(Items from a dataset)
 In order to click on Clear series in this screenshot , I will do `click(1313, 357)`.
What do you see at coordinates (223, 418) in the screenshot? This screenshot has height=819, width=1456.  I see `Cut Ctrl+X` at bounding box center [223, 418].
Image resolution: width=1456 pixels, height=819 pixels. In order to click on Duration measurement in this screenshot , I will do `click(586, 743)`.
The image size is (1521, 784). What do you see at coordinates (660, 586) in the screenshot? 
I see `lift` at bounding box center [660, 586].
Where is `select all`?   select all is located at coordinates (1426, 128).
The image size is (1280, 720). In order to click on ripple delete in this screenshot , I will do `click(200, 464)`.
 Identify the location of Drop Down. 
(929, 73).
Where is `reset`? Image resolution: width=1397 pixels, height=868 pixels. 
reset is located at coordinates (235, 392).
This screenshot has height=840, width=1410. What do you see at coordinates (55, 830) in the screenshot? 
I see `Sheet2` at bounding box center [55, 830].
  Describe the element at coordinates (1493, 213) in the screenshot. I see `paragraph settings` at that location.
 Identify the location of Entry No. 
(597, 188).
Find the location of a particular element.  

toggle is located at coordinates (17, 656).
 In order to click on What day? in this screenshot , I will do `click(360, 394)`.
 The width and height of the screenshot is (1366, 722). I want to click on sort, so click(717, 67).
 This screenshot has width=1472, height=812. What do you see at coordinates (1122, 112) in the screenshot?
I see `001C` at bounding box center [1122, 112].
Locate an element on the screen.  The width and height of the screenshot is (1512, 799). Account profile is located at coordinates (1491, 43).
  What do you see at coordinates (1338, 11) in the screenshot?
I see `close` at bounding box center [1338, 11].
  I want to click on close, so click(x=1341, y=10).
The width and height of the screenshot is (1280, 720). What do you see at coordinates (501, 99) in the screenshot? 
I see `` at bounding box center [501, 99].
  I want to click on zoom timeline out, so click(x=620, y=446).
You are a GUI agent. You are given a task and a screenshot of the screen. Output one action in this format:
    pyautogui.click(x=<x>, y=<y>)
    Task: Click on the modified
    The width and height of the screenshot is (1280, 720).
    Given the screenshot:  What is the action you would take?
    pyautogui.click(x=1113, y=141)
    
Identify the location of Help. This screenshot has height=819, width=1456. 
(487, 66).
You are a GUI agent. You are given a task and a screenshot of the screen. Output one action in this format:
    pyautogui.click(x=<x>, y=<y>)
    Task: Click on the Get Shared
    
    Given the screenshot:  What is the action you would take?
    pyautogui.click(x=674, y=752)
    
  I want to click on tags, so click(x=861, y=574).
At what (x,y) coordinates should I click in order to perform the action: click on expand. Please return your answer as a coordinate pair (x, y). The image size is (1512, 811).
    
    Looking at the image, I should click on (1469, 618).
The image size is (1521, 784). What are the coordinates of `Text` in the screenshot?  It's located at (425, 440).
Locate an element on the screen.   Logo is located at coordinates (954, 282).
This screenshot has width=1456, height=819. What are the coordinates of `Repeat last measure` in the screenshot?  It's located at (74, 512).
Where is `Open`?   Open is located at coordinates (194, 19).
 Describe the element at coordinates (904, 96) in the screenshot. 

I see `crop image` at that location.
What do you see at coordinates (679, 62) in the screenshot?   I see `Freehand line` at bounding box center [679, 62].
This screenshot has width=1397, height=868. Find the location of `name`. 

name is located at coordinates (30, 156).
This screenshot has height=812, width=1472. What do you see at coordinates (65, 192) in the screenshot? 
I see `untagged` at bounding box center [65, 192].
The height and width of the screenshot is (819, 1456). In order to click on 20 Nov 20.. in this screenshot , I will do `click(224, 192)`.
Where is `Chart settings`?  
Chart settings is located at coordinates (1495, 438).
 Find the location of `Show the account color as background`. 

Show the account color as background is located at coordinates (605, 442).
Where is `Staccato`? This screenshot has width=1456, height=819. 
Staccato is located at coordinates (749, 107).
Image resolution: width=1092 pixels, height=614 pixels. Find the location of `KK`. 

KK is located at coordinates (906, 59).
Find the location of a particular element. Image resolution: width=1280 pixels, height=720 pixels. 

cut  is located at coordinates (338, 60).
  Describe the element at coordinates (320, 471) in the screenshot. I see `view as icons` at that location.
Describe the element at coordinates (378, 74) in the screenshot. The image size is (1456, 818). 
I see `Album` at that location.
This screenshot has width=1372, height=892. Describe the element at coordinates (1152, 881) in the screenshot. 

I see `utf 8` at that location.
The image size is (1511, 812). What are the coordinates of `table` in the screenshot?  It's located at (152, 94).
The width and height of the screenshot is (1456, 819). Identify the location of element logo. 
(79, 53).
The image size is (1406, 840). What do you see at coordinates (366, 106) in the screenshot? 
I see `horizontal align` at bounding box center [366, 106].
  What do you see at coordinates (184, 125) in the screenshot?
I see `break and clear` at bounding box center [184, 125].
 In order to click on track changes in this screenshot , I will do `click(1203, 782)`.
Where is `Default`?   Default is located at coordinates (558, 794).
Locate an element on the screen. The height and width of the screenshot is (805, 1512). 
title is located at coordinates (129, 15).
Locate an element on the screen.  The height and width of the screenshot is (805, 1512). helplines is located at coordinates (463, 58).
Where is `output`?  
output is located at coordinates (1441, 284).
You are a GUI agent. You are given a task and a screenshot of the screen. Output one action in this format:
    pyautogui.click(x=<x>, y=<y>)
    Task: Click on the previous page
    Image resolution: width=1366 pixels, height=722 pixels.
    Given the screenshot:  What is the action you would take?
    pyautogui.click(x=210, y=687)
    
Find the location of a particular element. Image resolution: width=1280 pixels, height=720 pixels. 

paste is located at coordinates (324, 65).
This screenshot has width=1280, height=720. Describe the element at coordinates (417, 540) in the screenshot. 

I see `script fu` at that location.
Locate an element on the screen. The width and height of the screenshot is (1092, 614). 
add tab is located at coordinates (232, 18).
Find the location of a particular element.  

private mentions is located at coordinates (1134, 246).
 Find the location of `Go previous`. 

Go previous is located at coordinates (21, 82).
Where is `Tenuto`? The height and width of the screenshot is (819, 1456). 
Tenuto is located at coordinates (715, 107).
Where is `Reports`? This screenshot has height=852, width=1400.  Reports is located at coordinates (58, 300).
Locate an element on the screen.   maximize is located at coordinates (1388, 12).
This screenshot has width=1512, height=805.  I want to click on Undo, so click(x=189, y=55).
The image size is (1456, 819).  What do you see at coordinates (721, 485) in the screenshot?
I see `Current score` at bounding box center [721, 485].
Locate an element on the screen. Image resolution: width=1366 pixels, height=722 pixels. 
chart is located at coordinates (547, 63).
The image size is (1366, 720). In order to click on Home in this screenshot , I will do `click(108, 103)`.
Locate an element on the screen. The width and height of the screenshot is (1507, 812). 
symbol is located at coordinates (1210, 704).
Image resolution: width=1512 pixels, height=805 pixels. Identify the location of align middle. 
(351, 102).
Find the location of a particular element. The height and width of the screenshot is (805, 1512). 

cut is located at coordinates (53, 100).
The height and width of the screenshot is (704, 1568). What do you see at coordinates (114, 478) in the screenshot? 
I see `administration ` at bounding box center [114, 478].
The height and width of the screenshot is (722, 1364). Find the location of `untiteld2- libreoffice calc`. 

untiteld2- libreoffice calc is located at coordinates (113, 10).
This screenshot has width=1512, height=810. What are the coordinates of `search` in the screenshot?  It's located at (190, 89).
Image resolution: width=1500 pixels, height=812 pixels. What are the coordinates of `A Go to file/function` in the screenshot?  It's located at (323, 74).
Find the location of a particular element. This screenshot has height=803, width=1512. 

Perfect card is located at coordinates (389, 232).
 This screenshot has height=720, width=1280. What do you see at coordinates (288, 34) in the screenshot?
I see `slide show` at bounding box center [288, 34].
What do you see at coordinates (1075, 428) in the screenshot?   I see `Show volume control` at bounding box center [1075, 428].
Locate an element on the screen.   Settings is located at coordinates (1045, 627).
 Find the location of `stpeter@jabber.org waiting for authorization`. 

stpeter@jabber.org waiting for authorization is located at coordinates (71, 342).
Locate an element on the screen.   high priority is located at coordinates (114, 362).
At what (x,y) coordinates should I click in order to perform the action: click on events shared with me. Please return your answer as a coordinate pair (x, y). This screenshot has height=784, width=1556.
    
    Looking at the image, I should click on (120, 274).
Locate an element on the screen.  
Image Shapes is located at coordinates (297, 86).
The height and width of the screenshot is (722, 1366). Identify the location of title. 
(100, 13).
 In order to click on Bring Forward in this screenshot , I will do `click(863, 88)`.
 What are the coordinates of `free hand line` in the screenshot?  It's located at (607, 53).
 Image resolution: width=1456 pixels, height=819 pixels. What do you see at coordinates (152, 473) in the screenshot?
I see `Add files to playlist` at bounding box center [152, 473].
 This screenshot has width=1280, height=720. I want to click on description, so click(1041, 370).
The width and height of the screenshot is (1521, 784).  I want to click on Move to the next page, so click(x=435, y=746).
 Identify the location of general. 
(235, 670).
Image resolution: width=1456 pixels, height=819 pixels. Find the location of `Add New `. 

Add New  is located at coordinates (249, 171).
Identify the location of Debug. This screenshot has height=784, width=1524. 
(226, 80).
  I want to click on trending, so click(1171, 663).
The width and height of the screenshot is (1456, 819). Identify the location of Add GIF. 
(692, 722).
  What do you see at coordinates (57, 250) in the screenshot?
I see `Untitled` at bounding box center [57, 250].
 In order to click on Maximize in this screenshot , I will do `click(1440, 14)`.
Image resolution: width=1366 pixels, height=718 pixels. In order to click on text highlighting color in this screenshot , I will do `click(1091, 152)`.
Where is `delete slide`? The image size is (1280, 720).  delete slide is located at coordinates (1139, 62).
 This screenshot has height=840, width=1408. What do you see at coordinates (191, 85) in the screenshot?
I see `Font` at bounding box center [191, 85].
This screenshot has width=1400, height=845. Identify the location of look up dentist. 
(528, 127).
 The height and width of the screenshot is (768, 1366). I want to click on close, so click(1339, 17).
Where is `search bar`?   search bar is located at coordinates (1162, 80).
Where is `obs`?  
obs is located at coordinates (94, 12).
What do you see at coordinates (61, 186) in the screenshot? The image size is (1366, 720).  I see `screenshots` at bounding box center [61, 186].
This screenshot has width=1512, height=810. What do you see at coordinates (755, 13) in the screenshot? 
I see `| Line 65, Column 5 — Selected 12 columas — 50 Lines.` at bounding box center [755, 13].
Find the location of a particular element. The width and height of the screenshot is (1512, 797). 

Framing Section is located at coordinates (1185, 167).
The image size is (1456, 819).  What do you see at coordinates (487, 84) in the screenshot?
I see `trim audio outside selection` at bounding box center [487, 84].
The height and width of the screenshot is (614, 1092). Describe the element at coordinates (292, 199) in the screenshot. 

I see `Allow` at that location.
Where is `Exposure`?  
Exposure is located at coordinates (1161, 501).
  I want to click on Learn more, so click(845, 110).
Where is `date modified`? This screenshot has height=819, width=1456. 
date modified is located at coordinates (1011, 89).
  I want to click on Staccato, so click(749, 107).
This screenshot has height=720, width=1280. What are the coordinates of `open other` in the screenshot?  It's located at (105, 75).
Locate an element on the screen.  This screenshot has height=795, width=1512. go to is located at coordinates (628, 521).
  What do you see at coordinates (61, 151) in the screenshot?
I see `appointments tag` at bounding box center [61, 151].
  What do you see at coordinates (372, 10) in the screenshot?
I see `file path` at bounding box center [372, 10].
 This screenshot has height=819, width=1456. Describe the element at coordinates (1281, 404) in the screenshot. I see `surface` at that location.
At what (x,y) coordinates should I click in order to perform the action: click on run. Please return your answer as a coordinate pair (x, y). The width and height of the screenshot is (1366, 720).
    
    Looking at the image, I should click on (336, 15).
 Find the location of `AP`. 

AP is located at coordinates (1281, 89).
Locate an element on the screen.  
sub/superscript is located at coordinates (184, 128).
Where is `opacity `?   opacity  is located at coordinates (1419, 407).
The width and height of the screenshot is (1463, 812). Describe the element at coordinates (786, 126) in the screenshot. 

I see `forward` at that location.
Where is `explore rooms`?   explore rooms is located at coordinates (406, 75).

## GIVEN PROBLEM:
Lay out the records starting at the line containing "This screenshot has width=1280, height=720. Describe" and ending at the line containing "add tab is located at coordinates (232, 18)." as a numbered list, leaving out blank lines.

## COMPLETE RESPONSE:
1. This screenshot has width=1280, height=720. Describe the element at coordinates (417, 540) in the screenshot. 
2. I see `script fu` at that location.
3. Locate an element on the screen. The width and height of the screenshot is (1092, 614). 
4. add tab is located at coordinates (232, 18).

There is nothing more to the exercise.